Quello che vi presentiamo oggi è il frutto di un lungo e impegnativo lavoro di ricerca che Carlo Colarieti Tosti ha intrapreso nei mesi scorsi. Sono argomenti sui quali abbiamo discusso e ci siamo confrontati per parecchio tempo, giungendo alla stesura di un documento che da un lato rappresenta il sunto dell’idea che ci siamo fatti del funzionamento delle dinamiche atmosferiche di medio e lungo periodo, dall’altro è evidenza numerica di quella stessa idea. Al contempo, è anche un lavoro che suggerisce un ruolo determinante delle oscillazioni naturali nel complesso delle dinamiche del clima, concentrandosi solo ed esclusivamente sulla natura dei dati e sull’interpretazione numerica e non soggettiva degli stessi. E’ inoltre in buona sostanza lo sviluppo dei concetti che avevamo avuto modo di introdurre e anticipare nella compilazione dell’outlook stagionale.

Come avrete modo di leggere, in tutto il documento non si fa mai cenno alla temperatura media superficiale, variabile che a nostro avviso oltre a non rappresentare l’integrale del sistema è anche troppo facilmente soggetta a trattamento statistico delle serie che finisce per alterarne il significato, se non per sottolineare che le oscillazioni dello stato termico medio sono in larga misura l’effetto e non la causa delle dinamiche del clima. Dinamiche che invece hanno per protagonista la massa atmosferica, ovvero la distribuzione dei centri di moto e delle relative zone di contatto, specie per quel che concerne la diversa distribuzione della massa tra le alte e le basse latitudini, cioè per la posizione latitudinale del Fronte Polare.

Quella che segue è l’introduzione al testo. In fondo il link per scaricarlo per intero in pdf.

Il Clima del futuro? La chiave è nel passato.

Cambiamenti climatici: le oscillazioni latitudinali multidecadali del vortice circumpolare e le conseguenze per le medie latitudini e per il Mediterraneo centro-occidentale

Con questa ricerca cercheremo di inquadrare con la massima attenzione la situazione attuale della circolazione generale dell’atmosfera cercando di ipotizzare dei possibili scenari del futuro prossimo. Questa ricerca si baserà sull’analisi attenta dello storico climatico a partire dal 1948 anno in cui iniziano i dati di rianalisi mensili dell’NCEP/NCAR. Evidenzieremo le oscillazioni naturali, punto cardine di un qualsivoglia tentativo di ipotesi di evoluzione climatica futura. Senza una conoscenza delle cause o comunque delle variazioni naturali del clima è a nostro avviso impossibile proporre ipotesi sul futuro climatico del pianeta.

▸ Sezione dati:
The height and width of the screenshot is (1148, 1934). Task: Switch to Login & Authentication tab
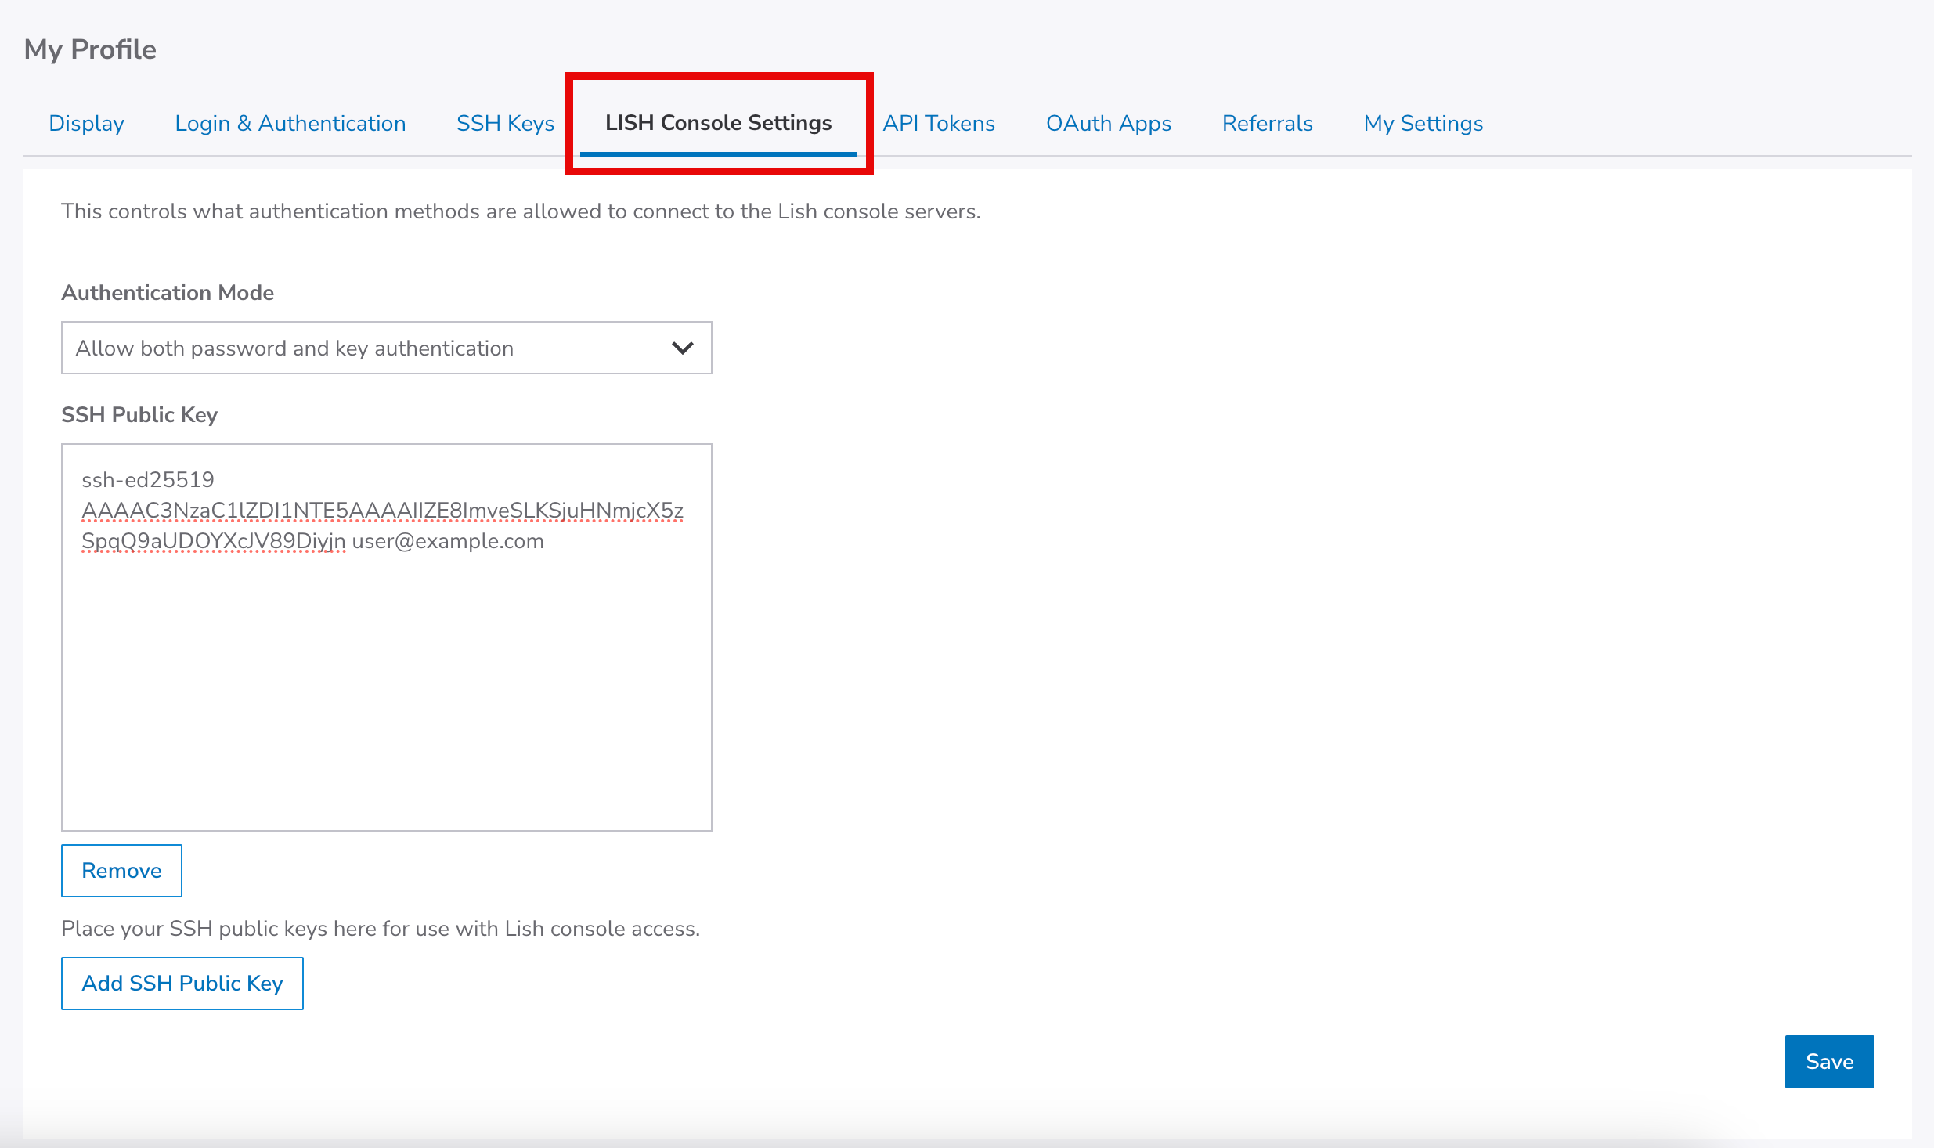pyautogui.click(x=290, y=123)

▸ Da svolgere:
(a) Riscrivi senza modifiche la parte del testo sui cambiamenti climatici che parte da "Come avrete modo" e arriva fino a "intero in pdf.".
(b) Elenca tutti i tipi di oscillazioni che vengono nominati nel testo sui cambiamenti climatici.
(c) Prosegui il testo sui cambiamenti climatici a partire dal punto in cui si interrompe.

▸ Risposte ai compiti:
(a)
Come avrete modo di leggere, in tutto il documento non si fa mai cenno alla temperatura media superficiale, variabile che a nostro avviso oltre a non rappresentare l’integrale del sistema è anche troppo facilmente soggetta a trattamento statistico delle serie che finisce per alterarne il significato, se non per sottolineare che le oscillazioni dello stato termico medio sono in larga misura l’effetto e non la causa delle dinamiche del clima. Dinamiche che invece hanno per protagonista la massa atmosferica, ovvero la distribuzione dei centri di moto e delle relative zone di contatto, specie per quel che concerne la diversa distribuzione della massa tra le alte e le basse latitudini, cioè per la posizione latitudinale del Fronte Polare.

Quella che segue è l’introduzione al testo. In fondo il link per scaricarlo per intero in pdf.

(b) oscillazioni naturali; oscillazioni dello stato termico medio; oscillazioni latitudinali multidecadali del vortice circumpolare

(c)
Prima di addentrarci nella ricerca si ritiene opportuno, al fine di fugare dubbi e incomprensioni, fare un identikit del vortice polare, elemento portante di qualunque caratteristica climatica. Il fiume di correnti d’alta quota troposferica, facente capo alla corrente a getto, oscilla periodicamente e riceve energia dalla grande quantità di calore latente e sensibile proveniente dalle basse latitudini oceaniche e dall’attività convettiva troposferica, soprattutto delle zone equatoriali. Probabilmente esistono anche altri contributi, al momento poco noti, che ad esempio possono essere ricondotti all’attività solare attraverso modifiche, anche chimiche, dell’alta atmosfera.

La sensibilità del vortice polare ad anche modeste variazioni di calore trasmesse dalle basse latitudini è cosa nota e in grado di produrre anche profonde modifiche alla circolazione generale. Infatti variazioni di trasporto di energia corrispondono a reazioni del vortice circumpolare attraverso la modifica della posizione del fronte polare, la variazione del numero di onde e la loro ampiezza, compresa la capacità di penetrazione verso le basse latitudini.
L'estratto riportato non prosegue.